- [Document segment]:
— START —

[Bioperl-l] Refactoring Locations...

Heikki Lehvaslaiho heikki@ebi.ac.uk
Mon, 01 Jul 2002 18:10:12 +0100


In my opinion this is worth considering for perl 6.

	-Heikki

Lincoln Stein wrote:
> I'm going to defend my position, but this will be my last word on the subject 
> (this isn't worth extended discussion or a flame war).
> 
> 0)  Going to space-oriented coordinates makes our code simpler, less buggy, 
> and makes it easier to add new modules.
> 
> 1) If we keep the API the same, then external applications won't need to know 
> we made the change.  The only apps that will break is those that broke 
> encapsulation by going directly to the hash.
> 
> 2) We have to rewrite BioPerl from the ground up next year in any case in 
> order to support perl 6.0.
> 
> Lincoln
> 
> 
> On Saturday 29 June 2002 07:25 am, Ewan Birney wrote:
> 
>>On Fri, 28 Jun 2002, Chris Mungall wrote:
>>
>>>I second this. gadfly works in space-oriented coordinates. you have to be
>>>super-rigorous in import/export but otherwise it's a much better system,
>>>it's ridiculous having to import an awkward fuzzy system for representing
>>>insertions/splice sites etc.
>>>
>>>is it really too late to have us switch to this system? I can't see how
>>>it would be done without extreme pain but I think it'd be worth it in the
>>>end. bioperl2.0?
>>
>>I say no. Really.
>>
>>
>>We have 20 years of legacy in inclusive coordinates. As much as I would
>>love to work in half open coordinates, the number of
>>bugs/misunderstandings and idiocies that will go on is too much.
>>
>>
>>In tight projects (eg Gadfly, my own Wise2 package) where everyone is 100%
>>mind synced, I think one can make the change, and it is much nicer to
>>program in. But in Bioperl, with this loose distribution of people we just
>>can't do it.
>>
>>
>>I vote STRONG no. We stick to what has been published/stored/used for the
>>last 20 years. +1 is not that hard to put in.
>>
>>
>>>On Fri, 28 Jun 2002, Lincoln Stein wrote:
>>>
>>>>The suggested refactoring sounds correct.  I prefer IN-BETWEEN to TWEEN
>>>>or TWIXT.
>>>>
>>>>As a meta comment, life would be much easier if positions were
>>>>described (perhaps internally) as zero-based half open intervals, which
>>>>is the way that all sensible graphics code does it (I first learned the
>>>>concepts working with Apple's QuickDraw).  In half-open intervals, the
>>>>coordinates refer to the spaces between the nucleotides, rather than to
>>>>the nucleotides themselves. For the dinucleotide AG, the following
>>>>mappings hold:
>>>>
>>>>	coordinate		sequence
>>>>
>>>>	(0,1)			A
>>>>	(0,2)			AG
>>>>	(1,1)			space between A & G
>>>>
>>>>Note that in half-open intervals, the length of the sequence is always
>>>>end minus start, and that you can do coordinate arithmetic withoug
>>>>adding and subtracting 1's.

— END —

- [Aim a]:
Answer these questions from the thread.
(i) Which graphics system did Lincoln Stein first learn the half-open interval concepts with?
(ii) How many years of legacy in inclusive coordinates does Ewan Birney cite?
(iii) In half-open intervals, how is the length of a sequence calculated?

- [Record set]:

— START —

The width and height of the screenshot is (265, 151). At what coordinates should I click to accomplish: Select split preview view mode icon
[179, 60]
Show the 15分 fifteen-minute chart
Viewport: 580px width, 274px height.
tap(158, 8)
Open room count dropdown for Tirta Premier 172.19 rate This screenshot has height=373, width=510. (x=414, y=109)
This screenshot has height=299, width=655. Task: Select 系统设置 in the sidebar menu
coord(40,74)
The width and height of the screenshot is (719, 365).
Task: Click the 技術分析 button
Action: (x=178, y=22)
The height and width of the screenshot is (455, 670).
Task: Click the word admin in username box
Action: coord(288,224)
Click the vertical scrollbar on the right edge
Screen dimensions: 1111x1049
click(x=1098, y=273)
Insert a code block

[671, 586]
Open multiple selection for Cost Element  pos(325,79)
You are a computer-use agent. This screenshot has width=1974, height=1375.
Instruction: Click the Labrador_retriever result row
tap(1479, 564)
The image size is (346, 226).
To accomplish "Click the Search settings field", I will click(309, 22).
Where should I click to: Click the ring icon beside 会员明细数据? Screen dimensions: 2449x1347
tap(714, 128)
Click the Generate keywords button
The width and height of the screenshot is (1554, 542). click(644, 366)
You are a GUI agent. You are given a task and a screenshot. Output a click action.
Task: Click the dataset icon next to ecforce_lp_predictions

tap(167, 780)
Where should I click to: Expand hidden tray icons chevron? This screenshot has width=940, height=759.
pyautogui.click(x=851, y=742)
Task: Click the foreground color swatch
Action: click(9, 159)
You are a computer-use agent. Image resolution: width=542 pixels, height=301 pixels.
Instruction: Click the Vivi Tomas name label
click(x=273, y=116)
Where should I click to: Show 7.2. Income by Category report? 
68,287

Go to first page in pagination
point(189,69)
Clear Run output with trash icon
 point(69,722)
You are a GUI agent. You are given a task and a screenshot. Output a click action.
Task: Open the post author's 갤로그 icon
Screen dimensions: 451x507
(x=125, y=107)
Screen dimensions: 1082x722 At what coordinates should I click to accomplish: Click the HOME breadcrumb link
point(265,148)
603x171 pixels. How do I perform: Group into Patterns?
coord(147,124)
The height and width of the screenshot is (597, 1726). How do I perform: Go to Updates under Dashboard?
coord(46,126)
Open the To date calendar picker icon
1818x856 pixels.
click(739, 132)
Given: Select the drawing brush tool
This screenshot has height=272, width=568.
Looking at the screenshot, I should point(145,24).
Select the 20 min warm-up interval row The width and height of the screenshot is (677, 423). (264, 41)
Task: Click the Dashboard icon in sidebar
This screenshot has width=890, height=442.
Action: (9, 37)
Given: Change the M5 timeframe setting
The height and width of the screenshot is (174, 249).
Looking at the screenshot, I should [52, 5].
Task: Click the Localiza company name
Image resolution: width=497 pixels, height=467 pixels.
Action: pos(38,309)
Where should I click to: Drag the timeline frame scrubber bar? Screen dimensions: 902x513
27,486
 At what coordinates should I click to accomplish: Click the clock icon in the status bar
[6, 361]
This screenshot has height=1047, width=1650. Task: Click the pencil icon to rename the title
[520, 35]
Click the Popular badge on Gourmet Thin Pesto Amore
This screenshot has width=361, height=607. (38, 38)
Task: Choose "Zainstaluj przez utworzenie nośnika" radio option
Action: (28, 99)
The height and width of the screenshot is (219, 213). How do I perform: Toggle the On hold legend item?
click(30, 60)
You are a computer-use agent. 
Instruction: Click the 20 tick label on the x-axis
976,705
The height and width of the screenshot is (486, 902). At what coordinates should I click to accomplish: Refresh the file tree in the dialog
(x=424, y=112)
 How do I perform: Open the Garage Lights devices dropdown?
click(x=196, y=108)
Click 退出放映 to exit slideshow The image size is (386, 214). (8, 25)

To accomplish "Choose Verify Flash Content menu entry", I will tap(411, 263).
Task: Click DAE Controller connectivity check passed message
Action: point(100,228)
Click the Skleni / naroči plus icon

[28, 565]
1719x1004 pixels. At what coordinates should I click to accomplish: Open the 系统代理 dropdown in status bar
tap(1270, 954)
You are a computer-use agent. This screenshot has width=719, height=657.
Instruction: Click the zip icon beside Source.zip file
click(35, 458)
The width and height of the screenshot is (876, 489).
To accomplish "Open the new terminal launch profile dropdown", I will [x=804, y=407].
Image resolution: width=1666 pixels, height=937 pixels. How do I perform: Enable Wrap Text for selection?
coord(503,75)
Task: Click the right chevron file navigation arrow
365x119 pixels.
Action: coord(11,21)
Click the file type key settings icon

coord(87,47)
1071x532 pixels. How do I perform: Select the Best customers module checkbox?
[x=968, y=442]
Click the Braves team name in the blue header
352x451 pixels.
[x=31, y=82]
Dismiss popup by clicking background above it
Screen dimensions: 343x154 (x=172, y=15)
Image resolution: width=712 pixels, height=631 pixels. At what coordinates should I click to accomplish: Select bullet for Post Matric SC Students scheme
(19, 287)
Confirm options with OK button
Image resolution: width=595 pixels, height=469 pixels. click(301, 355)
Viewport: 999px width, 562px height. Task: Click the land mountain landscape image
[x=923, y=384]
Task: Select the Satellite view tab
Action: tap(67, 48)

— END —

- [Aim b]: Rewrite the records from the line with "Click the file type key settings icon" through the end of the records, replacing "checkbox" with "check box" and leaving everything else unchanged.

- [Full answer a]:
(i) Apple's QuickDraw
(ii) 20 years
(iii) End minus start

- [Full answer b]:
Click the file type key settings icon

coord(87,47)
1071x532 pixels. How do I perform: Select the Best customers module check box?
[x=968, y=442]
Click the Braves team name in the blue header
352x451 pixels.
[x=31, y=82]
Dismiss popup by clicking background above it
Screen dimensions: 343x154 (x=172, y=15)
Image resolution: width=712 pixels, height=631 pixels. At what coordinates should I click to accomplish: Select bullet for Post Matric SC Students scheme
(19, 287)
Confirm options with OK button
Image resolution: width=595 pixels, height=469 pixels. click(301, 355)
Viewport: 999px width, 562px height. Task: Click the land mountain landscape image
[x=923, y=384]
Task: Select the Satellite view tab
Action: tap(67, 48)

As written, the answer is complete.